Ha Chong-Hyun arriva a Venezia con una retrospettiva che attraversa l’intera sua carriera. Fino al 24 Agosto 2022 a Palazzetto Tito-Fondazione Bevilacqua La Masa.
L’arte parla e il silenzio è una forma di parola. Nell’arte di Ha Chong-Hyun, che si svolge ormai da mezzo secolo, vedo sia la parola che il silenzio con una forte energia cinetica.
Kim Mi-Kyung su Ha Chong-Hyun
La grande crescita di interesse verso la cultura coreana in Italia ed Europa si riscontra anche questa primavera alla 59° edizione della Biennale di Venezia, con una serie di eventi collaterali ufficiali che vedono come protagonisti figure cardine dell’arte contemporanea Coreana.
Principale esempio è il ritorno a Venezia di Ha Chong-Hyun con un’importante mostra retrospettiva allestita nello storico Palazzetto Tito (Istituzione Fondazione Bevilacqua La Masa). Curata da Sunjung Kim e resa possibile grazie allo sforzo di Kukje Art and Culture Foundation e supportato dalla coreana Kukje Gallery e dalla newyorkese Tina Kim Gallery, la mostra presenta una selezione di oltre venti opere realizzate negli ultimi sei decenni, sviluppando una narrazione completa di materiali, metodi e sperimentazione creativa dell’artista.
Allestita nell’intero spazio espositivo di Fondazione Bevilaqua La Masa, della mostra fanno parte anche pezzi difficilmente accessibili in Corea – come quelli relativi al periodo Informale o di Arte Urbana – offrendo la possibilità di conoscere l’artista sia come una figura cardine del movimento Dansaekhwa, ma anche per altri punti fondamentali della sua pratica. Un’immersione a 360° che ci permette di comprendere il suo ruolo pionieristico per l’arte contemporanea Coreana.
Ha Chong-Hyun è stato infatti una figura fondamentale nella trasformazione del panorama dell’arte contemporanea coreana negli anni ‘60 e ‘70. Non solo per la sua ricerca e sperimentazione artistica, ma anche in relazione al momento storico della sua formazione, che coincide con il periodo della ricostruzione del dopoguerra in Corea. Proprio su questo, la curatrice della mostra racconta:
Avendo vissuto la turbolenta storia moderna della Corea che comprende la guerra di Corea e la divisione della penisola, la politica di sviluppo economico del dopoguerra e il regime militare, il tutto in un periodo segnato dall’occupazione giapponese, dalla liberazione e dalla Guerra Fredda, Ha Chong-Hyun è la prova vivente che arte e società sono inseparabili.
Ha Chong-Hyun è anche uno dei principali esponenti di un importante movimento pittorico coreano, chiamato Dansaekhwa, che si configura attorno agli anni ‘70 del novecento e adotta un orientamento minimalista e monocromatico, lavorando sulla matericità dei dipinti attraverso nuove sperimentazioni, nate proprio dalle condizioni storiche del momento. Nel dopoguerra esistevano infatti grosse limitazioni sull’accessibilità dei materiali pittorici. Ma, come spesso accade, è solo quando si hanno limiti che si esplorano le possibilità di superarli.

RICHIESTA DATA 1
Secondo l'estratto, chi ha curato la retrospettiva di Ha Chong-Hyun a Palazzetto Tito?
L'estratto e le voci sono materiali distinti.

MATERIALE FORNITO
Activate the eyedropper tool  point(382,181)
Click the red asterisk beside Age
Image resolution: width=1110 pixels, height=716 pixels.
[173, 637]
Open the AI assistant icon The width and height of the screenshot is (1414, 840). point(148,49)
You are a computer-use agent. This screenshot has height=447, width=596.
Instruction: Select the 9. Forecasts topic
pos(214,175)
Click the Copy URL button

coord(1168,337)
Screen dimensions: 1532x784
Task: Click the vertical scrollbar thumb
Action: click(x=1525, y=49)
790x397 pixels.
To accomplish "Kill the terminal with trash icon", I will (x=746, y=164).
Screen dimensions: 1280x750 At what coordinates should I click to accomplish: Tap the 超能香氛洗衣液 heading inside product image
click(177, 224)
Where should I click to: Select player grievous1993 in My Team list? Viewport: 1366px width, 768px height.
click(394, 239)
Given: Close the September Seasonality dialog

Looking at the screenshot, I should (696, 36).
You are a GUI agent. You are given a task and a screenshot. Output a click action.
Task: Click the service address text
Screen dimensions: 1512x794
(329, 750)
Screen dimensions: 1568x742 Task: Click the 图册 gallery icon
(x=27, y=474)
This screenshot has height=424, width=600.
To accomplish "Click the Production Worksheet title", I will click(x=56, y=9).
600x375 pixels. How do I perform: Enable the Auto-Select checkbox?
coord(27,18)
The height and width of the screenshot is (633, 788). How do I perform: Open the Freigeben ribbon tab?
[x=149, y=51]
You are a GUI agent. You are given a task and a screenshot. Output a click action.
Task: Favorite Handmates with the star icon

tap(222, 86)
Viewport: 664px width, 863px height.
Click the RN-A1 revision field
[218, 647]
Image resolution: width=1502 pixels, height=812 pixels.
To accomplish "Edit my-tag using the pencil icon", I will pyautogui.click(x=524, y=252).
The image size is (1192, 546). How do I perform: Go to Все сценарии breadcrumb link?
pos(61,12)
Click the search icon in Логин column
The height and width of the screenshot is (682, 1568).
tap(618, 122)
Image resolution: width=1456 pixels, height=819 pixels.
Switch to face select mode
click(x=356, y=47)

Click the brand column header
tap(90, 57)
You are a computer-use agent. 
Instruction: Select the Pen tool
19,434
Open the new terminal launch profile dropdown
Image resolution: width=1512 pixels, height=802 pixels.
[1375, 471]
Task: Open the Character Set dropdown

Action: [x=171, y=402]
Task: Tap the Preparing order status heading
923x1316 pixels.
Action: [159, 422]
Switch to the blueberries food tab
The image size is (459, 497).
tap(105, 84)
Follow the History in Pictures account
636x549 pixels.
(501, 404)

RICHIESTA DATA 2
Per favore, trascrivi parola per parola le voci, tutto dall'inizio delle voci giù fino alla riga che contiene "click(394, 239)", inclusa.

RISPOSTA CORRETTA 1
Sunjung Kim.

RISPOSTA CORRETTA 2
Activate the eyedropper tool  point(382,181)
Click the red asterisk beside Age
Image resolution: width=1110 pixels, height=716 pixels.
[173, 637]
Open the AI assistant icon The width and height of the screenshot is (1414, 840). point(148,49)
You are a computer-use agent. This screenshot has height=447, width=596.
Instruction: Select the 9. Forecasts topic
pos(214,175)
Click the Copy URL button

coord(1168,337)
Screen dimensions: 1532x784
Task: Click the vertical scrollbar thumb
Action: click(x=1525, y=49)
790x397 pixels.
To accomplish "Kill the terminal with trash icon", I will (x=746, y=164).
Screen dimensions: 1280x750 At what coordinates should I click to accomplish: Tap the 超能香氛洗衣液 heading inside product image
click(177, 224)
Where should I click to: Select player grievous1993 in My Team list? Viewport: 1366px width, 768px height.
click(394, 239)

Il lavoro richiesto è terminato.